Friday, March 11, 2011

At the Gates- The Red in the Sky is Ours (1992)

I know this post is about 10 years late--i.e. 10 years after "sounds like At the Gates" was a ubiquitous descriptor for every American emo and hardcore and metal act, when every bearded, drug-dealing bike-messaging cruster was raising their fists in the metal sky to the Slaughter of the Soul album... even a few years after their cash-in reunion in 2007. (At which time knuckle-dragging "metal fans" among my acquaintance were shocked at my lack of enthusiasm: "Y-y-you don't... g-g-uh.. like Slaughter of the Soul? But it fucking slaaaays, man!")

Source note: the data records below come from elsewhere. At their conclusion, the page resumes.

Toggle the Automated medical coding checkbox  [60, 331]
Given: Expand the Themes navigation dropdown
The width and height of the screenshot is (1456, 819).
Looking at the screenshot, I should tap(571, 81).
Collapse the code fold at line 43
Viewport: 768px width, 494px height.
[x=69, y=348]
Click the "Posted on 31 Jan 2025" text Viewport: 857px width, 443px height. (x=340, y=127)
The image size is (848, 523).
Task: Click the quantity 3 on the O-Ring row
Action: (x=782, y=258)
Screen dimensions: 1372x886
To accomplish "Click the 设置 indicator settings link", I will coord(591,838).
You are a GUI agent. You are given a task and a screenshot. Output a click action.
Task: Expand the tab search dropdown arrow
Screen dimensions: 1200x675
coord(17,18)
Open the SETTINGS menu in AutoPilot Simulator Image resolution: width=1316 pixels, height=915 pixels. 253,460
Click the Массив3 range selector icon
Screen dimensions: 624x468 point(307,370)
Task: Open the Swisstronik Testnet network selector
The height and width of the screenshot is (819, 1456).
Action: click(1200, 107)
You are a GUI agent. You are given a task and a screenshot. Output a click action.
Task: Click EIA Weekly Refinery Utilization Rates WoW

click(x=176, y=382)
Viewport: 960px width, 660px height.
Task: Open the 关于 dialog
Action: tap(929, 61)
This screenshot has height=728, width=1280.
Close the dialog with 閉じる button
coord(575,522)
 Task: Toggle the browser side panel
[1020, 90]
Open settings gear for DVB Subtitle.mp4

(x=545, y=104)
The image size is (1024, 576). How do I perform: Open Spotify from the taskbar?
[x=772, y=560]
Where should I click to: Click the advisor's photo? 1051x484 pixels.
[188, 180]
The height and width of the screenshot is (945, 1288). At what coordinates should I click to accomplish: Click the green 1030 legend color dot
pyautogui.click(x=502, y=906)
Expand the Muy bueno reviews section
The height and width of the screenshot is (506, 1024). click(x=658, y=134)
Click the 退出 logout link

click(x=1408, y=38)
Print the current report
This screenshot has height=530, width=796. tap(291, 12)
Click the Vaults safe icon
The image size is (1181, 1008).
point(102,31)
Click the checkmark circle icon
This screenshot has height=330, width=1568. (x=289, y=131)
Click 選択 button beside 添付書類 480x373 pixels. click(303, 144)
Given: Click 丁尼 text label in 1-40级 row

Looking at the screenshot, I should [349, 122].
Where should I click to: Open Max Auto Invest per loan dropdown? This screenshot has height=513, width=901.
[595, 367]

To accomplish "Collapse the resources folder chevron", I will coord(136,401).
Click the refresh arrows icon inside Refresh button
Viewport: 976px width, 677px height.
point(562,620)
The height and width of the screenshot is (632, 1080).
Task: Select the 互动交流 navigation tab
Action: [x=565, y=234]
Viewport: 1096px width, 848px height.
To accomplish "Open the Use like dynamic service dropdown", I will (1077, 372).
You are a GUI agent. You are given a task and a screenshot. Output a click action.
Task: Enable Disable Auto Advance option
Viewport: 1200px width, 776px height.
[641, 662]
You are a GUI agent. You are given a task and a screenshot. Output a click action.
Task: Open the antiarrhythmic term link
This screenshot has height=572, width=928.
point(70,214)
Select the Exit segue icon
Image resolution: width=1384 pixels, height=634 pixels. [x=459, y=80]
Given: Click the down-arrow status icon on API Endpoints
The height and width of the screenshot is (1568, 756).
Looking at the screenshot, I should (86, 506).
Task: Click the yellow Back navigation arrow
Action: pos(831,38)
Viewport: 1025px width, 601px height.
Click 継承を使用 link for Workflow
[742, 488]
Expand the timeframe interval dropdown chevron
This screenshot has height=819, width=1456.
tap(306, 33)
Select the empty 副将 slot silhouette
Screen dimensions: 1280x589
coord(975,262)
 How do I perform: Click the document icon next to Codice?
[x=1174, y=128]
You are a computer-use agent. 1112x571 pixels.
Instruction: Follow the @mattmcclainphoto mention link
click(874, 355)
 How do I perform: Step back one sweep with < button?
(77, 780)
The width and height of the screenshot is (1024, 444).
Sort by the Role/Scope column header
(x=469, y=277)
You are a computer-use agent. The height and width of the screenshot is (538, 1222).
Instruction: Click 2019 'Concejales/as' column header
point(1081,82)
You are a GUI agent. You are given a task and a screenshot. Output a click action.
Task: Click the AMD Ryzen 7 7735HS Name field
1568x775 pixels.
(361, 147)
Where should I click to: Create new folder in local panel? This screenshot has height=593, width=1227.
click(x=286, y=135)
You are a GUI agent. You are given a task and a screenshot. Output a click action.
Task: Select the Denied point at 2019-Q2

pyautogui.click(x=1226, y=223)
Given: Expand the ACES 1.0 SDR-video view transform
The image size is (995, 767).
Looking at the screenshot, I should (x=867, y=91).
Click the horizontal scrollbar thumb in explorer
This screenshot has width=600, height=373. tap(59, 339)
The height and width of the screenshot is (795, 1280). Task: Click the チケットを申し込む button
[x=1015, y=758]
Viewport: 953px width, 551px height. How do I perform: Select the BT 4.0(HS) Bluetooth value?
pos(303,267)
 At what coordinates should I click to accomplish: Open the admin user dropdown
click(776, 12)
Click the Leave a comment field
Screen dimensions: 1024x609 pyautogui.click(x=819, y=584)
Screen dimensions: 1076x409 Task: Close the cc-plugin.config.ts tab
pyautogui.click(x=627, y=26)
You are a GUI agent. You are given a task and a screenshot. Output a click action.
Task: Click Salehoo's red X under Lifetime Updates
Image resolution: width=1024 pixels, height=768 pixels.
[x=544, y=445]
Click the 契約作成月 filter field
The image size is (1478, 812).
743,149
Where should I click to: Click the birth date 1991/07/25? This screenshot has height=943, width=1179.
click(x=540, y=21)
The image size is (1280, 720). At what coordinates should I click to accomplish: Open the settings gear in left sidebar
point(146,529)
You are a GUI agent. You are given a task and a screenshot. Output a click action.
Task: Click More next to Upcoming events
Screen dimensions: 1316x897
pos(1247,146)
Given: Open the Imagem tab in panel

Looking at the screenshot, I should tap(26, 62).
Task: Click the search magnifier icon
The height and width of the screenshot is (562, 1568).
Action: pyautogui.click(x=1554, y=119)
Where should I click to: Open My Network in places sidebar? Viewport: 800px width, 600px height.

I confess, though, that Slaughter of the Soul made a huge impression on me when I first heard it in 2001: they made it sound so easy! And the narrative going around at that time was that, yes, At the Gates had other albums, but they were basically a prelude to this, their masterpiece. One listen to their earlier music confirmed this: uncatchy, full of diverging parts, badly-recorded, and lacking everything that made Slaughter of the Soul such a landmark: twin-guitar hooks, compelling choruses and audible lyrics, a style combining basically Iron Maiden and Slayer... Of course, you could squint and imagine that the earlier riffs were somehow aiming at the same thing, picking out a few seconds in a 6 minute song that "foreshadowed their later genius."

How wrong-headed this all seems now! Nothing has been more driven into the ground than the Slaughter of the Soul sound--its worst incarnation being in Victory Records screamo and metalcore appropriations--so that perhaps even someday we shall want to revisit *this* album as deserving and merely overshadowed by its influence. Still, it is a ludicrously front-loaded and monotonous record, far too easy to overplay.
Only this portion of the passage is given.